Segundo ela, o parlamentar eleito pelo DF precisa atuar simultaneamente sobre questões nacionais e sobre as necessidades específicas da população brasiliense. “Não tem como pensar em futuro, em melhorar a cidade, se a gente não tem mais investimento na educação”, declarou.
Rosilene também defendeu políticas voltadas à população idosa. Com o envelhecimento demográfico, argumentou, as cidades precisam estar preparadas para garantir qualidade de vida às pessoas com mais de 60 anos. “É uma tarefa para quem está no Parlamento pensar na criança, na juventude, mas também pensar naqueles que vão viver muito”, disse.
Candidata pede rigor na escolha dos representantes
Na mensagem final, Rosilene pediu aos eleitores que pesquisem a trajetória dos candidatos antes de decidir o voto. Para ela, é necessário analisar não apenas discursos eleitorais, mas também posições políticas, propostas e votações anteriores de quem já exerce mandato.
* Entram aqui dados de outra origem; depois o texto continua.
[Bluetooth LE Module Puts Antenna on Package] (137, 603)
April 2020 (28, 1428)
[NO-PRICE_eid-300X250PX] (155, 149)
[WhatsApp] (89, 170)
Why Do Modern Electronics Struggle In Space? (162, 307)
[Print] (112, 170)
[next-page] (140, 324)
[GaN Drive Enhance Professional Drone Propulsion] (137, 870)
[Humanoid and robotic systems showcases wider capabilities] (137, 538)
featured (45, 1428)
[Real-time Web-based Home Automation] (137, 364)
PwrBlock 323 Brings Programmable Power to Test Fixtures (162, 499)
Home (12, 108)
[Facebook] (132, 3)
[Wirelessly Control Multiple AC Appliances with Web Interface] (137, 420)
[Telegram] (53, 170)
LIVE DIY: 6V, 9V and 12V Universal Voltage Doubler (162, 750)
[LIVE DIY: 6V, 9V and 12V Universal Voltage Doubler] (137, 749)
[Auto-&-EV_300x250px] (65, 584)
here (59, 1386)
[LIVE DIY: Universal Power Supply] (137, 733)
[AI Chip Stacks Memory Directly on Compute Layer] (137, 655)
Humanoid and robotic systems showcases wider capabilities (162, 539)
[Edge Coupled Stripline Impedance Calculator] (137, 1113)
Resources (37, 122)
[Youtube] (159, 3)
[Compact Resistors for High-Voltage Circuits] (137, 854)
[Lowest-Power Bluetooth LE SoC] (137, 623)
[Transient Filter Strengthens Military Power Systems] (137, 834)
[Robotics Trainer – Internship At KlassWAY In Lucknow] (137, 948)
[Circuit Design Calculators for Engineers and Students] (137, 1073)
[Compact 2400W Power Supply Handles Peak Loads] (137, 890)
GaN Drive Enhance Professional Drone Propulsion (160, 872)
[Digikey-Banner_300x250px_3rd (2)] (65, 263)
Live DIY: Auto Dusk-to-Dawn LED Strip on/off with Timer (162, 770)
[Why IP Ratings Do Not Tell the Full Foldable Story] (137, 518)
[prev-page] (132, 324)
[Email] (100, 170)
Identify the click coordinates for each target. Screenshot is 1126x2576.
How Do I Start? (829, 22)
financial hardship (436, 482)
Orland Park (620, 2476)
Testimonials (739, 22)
“É preciso pesquisar, saber de fato o que você quer para sua vida e quem é que tem o perfil de que vai atuar”, afirmou. A candidata também defendeu que a escolha eleitoral ultrapasse interesses individuais. Na sua avaliação, representantes políticos devem atuar em benefício da coletividade e não apenas de grupos específicos.
“Nós somos uma comunidade. Então é preciso também querer o melhor para mim, mas sem me esquecer de que eu preciso atuar para que todo mundo venha junto”, declarou. Da menina que precisou deixar a casa dos pais para continuar estudando à professora que construiu décadas de atuação na educação pública e no movimento sindical, Rosilene Corrêa apresenta essa trajetória como fundamento de sua candidatura.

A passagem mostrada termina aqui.